## Extrait du document
________________________

Publié le 7 Décembre 2009 par CLAIR DE PLUME in articles de gardiolarem

A la découverte d’un terroir viticole unique :
les Aresquiers

 





Dans un triangle délimité par la mer/les étangs, le Massif de la Gardiole et le Bois, l’espace des Aresquiers, calé à l’abri des vents, forme, sur le mince et fragile cordon littoral, un carrefour où se mêlent terre et eau, forêt et vignes. Au-delà de la carte postale touristique ou d’enjeux environnementaux évidents, ce paysage des plus originaux constitue, depuis bien longtemps, un terroir viticole hors normes.

 

Dans sa définition vigneronne, un terroir est d’abord issu de la combinaison d’un sol et d’un climat. Henri Marès, agronome éminent du XIXème siècle, décrit ainsi Aresquiés : « C’est un mamelon rocheux de 350 Ha, (…) comme une sorte d’îlot rocheux tout particulier par le sol et le climat ». Le sol est fait de « garrigues très pierreuses, couvertes ça et là de chênes verts et de plantes odoriférantes. Le roc se brise et se disloque à la surface, formant un mélange variable de terre et de pierrailles ». Le climat est paradoxal – on parle aujourd’hui de micro-climat sur les Aresquiers- : très chaud et très sec, et pourtant la terre reste fraîche et humide en profondeur, car l’eau est proche. L’influence maritime joue, mais les terres restent à l’abri du mistral et des vents marins chargés de sel. Intrinsèquement, le terroir des Aresquiers possède donc des atouts majeurs pour la culture de la vigne, qui devient l’élément dominant du paysage dès le XVIème siècle.

Le terroir se fonde également sur l’encépagement. Nous savons que la spécialisation en Muscat se fait précocement sur ce terroir (dès l’Antiquité sans doute), et même après les ravages du phylloxéra au XIXème siècle, le terroir est replanté en Muscat, fait unique dans la région. La culture de vignes rouges se développe en parallèle, donnant des résultats qualitatifs probants, nous aurons l’occasion d’y revenir.

Un terroir, c’est encore une terre travaillée depuis des siècles par des hommes. Les modes de culture en Muscat sont caractérisés par une absence de mécanisation jusque tard dans le XXème siècle. Cette dernière reste limitée, en particulier pour les vendanges, encore manuelles en bien des endroits. Les labours, la taille, la lutte contre les maladies relèvent fort longtemps de gestions raisonnées, dont le point d’orgue est le passage précurseur des Muscats en vins bio dès l’année 2009 (Propriétés des Aresquiers en Cave Rabelais).

 

Actuellement, les vignerons éprouvent le besoin de donner une consistance historique à l’élaboration de leurs vins. Nous pouvons leur dire : ici, aux Aresquiers, 2 500 d’histoire –et de vignerons- ont modelé le paysage et créé un espace visuel unique, défini par Pierre Torrès comme « un terroir qui se voit », qui suscite une émotion devant sa beauté, liée à la manière de travailler et de préserver le lieu.

________________________

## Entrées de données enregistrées
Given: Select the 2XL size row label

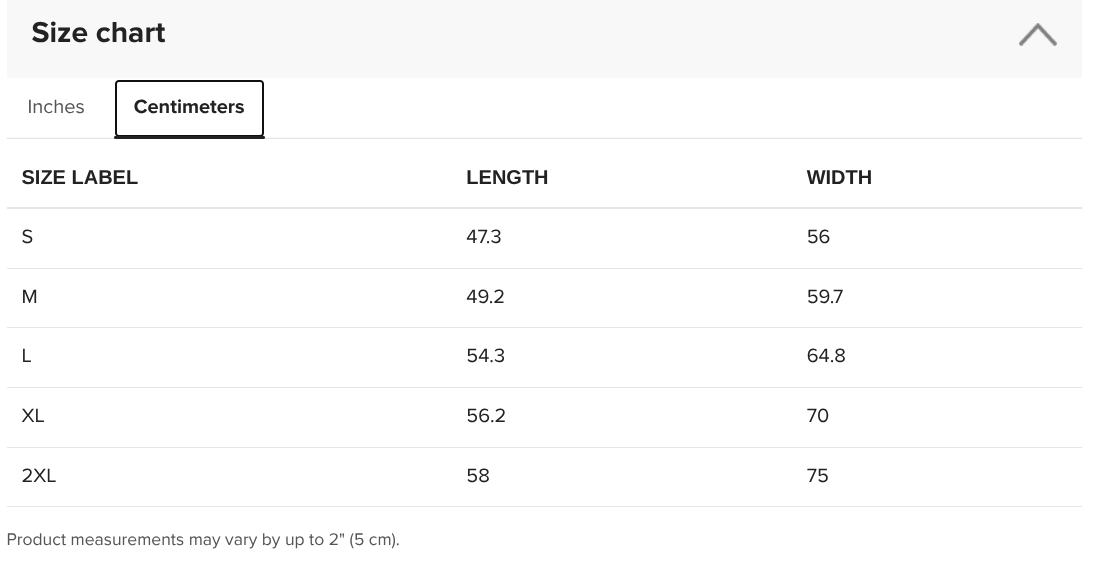Looking at the screenshot, I should coord(38,476).
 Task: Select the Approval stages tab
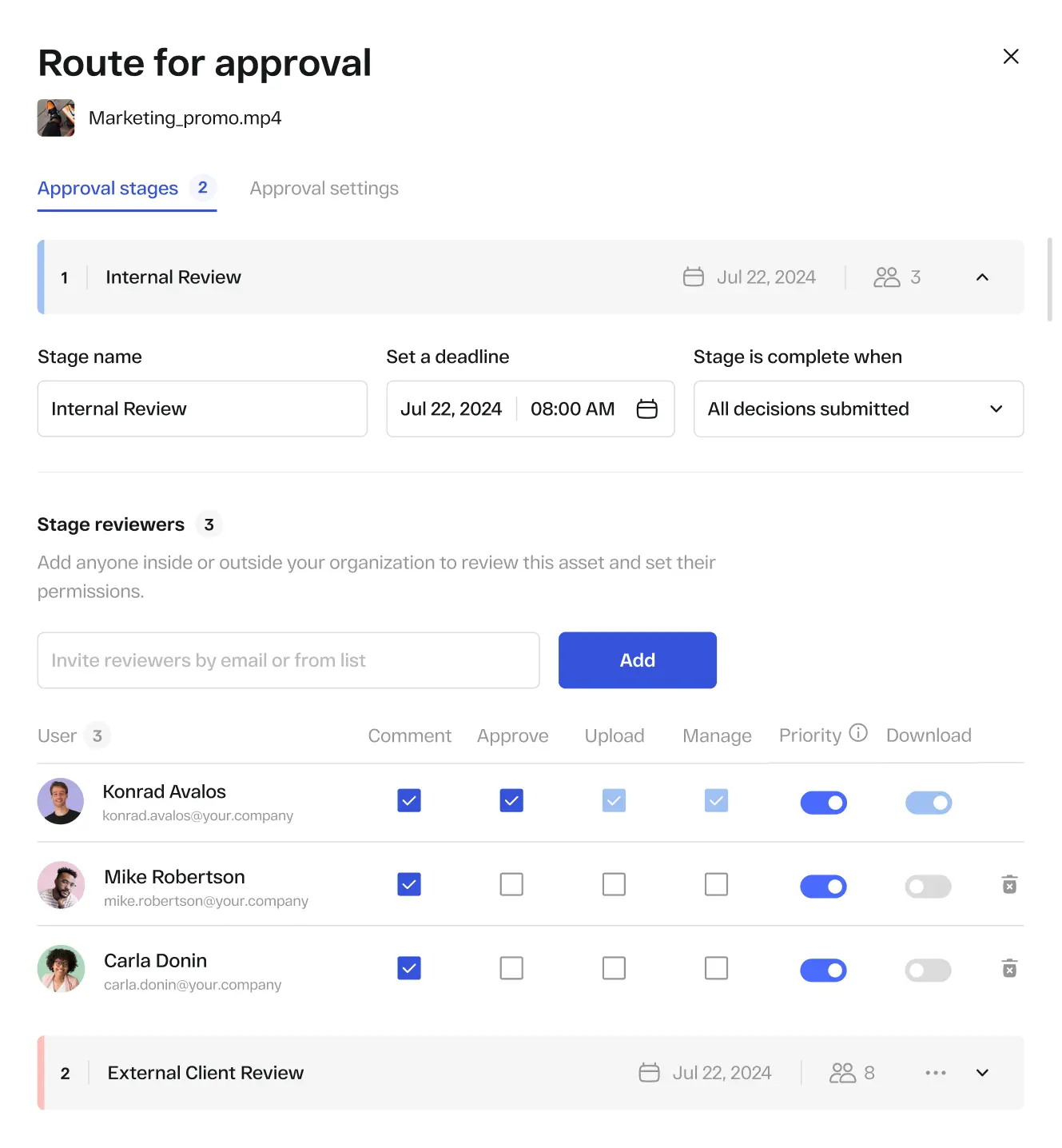(x=108, y=189)
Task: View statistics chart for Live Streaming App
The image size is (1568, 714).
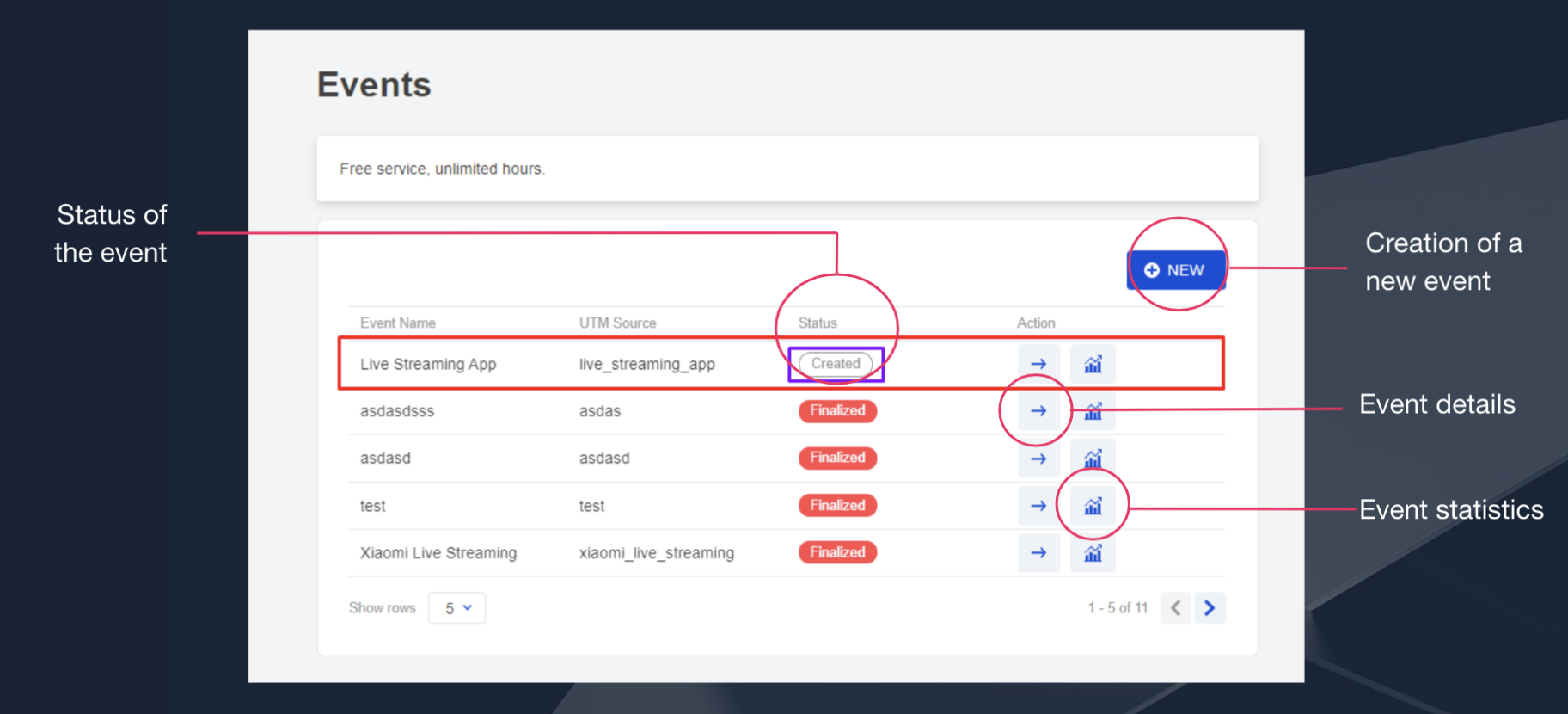Action: pyautogui.click(x=1093, y=364)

________________________

D'après l'extrait sur le terroir des Aresquiers, à partir de quelle année les Muscats passent-ils en vins bio ?

Dès l'année 2009.